▶ Activity: In the entries, find all lines that hold the word "bottom" and copy them.

▶ Records for the exercise:
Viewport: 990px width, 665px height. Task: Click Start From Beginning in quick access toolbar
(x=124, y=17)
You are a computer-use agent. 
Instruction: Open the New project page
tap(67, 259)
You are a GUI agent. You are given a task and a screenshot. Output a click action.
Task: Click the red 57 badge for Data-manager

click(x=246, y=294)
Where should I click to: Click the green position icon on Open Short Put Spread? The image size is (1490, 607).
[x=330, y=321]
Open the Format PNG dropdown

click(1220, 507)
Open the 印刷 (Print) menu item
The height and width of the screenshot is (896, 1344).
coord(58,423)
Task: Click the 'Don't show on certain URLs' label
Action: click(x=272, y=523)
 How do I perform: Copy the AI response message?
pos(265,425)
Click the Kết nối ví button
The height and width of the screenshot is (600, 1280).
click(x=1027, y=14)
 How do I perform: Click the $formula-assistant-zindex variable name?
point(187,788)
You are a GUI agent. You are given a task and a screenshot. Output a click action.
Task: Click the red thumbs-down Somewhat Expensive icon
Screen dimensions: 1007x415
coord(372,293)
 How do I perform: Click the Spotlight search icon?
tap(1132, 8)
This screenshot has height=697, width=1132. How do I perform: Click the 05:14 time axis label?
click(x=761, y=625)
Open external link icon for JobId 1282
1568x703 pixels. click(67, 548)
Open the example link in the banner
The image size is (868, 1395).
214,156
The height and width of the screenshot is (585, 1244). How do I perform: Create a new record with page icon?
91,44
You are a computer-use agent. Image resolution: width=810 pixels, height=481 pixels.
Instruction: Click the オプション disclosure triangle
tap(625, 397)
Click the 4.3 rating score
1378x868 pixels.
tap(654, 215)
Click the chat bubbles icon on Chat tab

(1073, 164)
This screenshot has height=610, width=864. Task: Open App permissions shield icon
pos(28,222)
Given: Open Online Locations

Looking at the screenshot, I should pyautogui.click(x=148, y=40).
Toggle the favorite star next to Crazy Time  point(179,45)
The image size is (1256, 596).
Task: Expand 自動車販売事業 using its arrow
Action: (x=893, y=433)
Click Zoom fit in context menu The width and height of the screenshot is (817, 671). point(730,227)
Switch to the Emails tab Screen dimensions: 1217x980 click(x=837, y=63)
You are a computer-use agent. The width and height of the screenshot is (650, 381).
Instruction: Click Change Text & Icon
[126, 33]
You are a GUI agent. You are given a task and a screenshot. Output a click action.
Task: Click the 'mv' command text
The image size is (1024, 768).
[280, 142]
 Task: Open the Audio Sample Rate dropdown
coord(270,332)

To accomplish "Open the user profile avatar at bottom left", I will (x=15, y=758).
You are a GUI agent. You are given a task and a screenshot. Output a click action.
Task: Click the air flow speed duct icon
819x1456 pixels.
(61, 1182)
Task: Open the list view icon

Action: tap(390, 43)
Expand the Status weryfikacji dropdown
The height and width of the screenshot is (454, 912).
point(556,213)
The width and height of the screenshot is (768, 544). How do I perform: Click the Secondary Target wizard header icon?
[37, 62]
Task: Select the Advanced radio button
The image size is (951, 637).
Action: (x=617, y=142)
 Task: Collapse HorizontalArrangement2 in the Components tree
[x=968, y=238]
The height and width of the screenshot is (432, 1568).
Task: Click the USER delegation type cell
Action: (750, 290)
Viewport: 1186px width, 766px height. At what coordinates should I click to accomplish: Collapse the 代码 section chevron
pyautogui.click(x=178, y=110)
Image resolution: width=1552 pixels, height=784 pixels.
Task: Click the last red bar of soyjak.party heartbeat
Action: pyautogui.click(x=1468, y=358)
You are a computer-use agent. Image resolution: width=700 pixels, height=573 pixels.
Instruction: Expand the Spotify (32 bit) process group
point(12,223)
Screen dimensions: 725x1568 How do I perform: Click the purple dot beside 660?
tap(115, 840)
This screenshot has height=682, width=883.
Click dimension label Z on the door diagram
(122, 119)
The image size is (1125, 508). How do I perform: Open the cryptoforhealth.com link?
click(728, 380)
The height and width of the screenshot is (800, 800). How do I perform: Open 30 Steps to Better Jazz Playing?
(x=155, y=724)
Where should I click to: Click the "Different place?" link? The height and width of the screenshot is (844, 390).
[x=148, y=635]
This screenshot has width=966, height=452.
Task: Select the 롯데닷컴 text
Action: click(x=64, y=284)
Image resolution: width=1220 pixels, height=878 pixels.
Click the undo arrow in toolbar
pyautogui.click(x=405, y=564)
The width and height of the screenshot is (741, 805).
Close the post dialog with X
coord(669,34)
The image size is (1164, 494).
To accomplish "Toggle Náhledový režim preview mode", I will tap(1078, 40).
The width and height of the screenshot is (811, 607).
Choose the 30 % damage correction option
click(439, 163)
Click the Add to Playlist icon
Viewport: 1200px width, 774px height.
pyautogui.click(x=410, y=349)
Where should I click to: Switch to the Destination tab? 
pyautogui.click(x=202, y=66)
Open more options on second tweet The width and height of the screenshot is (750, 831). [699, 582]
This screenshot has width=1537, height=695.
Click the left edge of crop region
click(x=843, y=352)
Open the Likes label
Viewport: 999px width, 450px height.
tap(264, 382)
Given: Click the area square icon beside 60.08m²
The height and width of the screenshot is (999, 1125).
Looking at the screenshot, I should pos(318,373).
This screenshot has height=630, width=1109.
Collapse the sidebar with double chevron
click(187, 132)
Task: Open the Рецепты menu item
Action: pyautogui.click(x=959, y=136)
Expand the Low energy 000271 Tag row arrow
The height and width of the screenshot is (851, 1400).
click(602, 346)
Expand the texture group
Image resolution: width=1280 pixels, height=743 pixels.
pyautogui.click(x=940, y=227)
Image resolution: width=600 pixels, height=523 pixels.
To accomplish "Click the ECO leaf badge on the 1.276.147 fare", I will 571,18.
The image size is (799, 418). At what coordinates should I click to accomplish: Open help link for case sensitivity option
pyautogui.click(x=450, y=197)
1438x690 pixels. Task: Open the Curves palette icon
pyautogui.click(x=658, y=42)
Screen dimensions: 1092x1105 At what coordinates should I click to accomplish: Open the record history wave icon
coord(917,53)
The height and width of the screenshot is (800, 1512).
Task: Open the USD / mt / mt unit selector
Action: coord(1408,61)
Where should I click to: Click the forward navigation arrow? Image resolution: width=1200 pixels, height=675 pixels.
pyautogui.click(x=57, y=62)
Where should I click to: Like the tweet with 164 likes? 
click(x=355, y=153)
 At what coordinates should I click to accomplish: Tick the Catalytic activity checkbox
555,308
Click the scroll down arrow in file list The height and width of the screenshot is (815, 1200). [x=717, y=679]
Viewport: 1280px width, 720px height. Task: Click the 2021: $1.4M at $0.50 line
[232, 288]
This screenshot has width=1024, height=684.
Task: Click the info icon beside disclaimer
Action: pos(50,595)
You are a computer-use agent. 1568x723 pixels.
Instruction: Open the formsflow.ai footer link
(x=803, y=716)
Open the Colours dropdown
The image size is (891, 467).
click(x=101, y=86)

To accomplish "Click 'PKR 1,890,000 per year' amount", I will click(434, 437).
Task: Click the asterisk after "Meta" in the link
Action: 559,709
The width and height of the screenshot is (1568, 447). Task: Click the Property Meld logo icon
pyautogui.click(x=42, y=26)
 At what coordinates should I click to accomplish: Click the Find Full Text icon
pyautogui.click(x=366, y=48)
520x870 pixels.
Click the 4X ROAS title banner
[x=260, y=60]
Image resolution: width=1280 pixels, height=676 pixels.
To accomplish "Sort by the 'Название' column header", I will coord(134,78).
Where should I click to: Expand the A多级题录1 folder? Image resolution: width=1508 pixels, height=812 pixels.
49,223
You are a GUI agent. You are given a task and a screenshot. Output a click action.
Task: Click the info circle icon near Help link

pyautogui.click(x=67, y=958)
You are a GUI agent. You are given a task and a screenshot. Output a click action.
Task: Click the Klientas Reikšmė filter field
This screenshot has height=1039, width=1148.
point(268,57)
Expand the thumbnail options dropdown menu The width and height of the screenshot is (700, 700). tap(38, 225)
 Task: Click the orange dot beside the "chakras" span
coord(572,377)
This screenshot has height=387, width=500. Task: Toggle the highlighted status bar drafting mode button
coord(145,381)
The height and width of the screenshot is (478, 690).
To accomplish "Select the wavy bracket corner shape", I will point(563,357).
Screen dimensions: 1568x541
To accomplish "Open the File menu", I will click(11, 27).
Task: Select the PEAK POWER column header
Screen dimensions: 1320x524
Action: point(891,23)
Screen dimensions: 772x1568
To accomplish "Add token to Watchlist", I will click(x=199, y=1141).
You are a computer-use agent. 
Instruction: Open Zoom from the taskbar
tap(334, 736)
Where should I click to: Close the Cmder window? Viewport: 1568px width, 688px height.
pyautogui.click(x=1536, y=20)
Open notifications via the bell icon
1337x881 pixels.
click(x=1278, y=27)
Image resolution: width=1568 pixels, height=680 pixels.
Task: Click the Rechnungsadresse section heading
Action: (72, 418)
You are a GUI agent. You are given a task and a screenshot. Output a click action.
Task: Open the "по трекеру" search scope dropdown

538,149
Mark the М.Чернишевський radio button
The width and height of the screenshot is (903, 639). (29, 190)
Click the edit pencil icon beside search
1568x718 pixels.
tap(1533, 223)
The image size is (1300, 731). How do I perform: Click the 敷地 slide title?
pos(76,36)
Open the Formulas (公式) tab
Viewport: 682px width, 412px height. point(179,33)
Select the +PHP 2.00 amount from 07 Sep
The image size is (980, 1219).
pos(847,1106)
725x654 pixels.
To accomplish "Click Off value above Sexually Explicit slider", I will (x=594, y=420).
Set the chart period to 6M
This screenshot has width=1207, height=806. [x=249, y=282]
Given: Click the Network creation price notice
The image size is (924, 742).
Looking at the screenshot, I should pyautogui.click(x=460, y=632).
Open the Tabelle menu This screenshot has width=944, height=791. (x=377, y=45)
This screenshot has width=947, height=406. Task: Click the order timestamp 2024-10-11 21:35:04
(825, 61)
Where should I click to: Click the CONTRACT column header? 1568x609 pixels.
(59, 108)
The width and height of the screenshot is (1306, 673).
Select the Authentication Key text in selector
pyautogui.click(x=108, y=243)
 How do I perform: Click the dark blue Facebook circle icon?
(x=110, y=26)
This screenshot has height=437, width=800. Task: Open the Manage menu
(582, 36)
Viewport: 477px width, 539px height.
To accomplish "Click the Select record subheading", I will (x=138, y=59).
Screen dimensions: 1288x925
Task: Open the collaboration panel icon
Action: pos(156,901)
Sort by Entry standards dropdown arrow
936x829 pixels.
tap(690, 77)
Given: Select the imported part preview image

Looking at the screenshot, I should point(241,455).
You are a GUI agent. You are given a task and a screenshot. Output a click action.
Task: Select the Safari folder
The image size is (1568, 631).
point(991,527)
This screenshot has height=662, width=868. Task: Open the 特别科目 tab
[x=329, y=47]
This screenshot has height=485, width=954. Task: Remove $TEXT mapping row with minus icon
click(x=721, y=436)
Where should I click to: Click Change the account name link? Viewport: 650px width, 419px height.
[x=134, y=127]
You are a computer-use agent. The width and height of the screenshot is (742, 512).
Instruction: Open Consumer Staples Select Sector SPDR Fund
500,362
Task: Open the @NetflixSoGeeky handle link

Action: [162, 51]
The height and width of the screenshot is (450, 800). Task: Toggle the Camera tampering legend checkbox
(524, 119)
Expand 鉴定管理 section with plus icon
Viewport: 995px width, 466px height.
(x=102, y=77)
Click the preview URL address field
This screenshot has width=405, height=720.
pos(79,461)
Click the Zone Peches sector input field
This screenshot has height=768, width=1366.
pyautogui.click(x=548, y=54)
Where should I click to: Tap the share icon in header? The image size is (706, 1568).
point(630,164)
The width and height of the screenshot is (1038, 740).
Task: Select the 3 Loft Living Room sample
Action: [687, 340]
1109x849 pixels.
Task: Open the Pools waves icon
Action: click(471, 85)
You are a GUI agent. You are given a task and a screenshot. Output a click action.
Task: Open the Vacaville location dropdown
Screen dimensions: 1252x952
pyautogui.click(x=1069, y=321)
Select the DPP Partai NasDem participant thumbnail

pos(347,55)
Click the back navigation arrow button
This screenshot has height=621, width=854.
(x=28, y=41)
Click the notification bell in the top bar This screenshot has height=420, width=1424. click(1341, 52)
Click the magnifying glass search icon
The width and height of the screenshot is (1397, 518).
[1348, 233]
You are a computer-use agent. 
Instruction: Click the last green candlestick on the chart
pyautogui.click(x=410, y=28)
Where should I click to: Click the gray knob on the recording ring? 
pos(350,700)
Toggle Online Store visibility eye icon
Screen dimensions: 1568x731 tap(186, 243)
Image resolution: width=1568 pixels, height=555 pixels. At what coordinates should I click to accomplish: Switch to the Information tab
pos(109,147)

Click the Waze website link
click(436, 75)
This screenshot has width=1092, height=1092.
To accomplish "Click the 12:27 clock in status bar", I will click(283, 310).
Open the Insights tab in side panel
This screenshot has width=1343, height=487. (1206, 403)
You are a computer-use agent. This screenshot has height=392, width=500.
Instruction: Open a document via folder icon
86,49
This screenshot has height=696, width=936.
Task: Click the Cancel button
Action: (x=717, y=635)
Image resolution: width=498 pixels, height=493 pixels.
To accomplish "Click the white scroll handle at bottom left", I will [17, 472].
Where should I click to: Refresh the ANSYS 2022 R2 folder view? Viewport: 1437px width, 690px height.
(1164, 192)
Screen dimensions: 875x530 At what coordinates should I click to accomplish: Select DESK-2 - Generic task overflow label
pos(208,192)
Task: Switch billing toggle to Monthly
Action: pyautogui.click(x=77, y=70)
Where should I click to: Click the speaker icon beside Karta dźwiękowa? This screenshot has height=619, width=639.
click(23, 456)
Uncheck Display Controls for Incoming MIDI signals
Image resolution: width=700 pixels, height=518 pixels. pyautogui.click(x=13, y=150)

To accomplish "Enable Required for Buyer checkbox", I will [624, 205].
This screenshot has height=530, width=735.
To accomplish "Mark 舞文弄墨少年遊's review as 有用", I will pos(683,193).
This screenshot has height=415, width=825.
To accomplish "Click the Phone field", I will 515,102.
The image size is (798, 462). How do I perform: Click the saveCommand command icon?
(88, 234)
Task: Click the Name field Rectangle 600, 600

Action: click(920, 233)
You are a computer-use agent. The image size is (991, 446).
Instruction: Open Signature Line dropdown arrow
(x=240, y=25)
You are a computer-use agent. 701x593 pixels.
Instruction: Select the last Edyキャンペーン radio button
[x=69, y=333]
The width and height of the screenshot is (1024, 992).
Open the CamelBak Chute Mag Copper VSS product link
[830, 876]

▶ Response to this exercise:
To accomplish "Open the user profile avatar at bottom left", I will (x=15, y=758).
To accomplish "Click the white scroll handle at bottom left", I will [17, 472].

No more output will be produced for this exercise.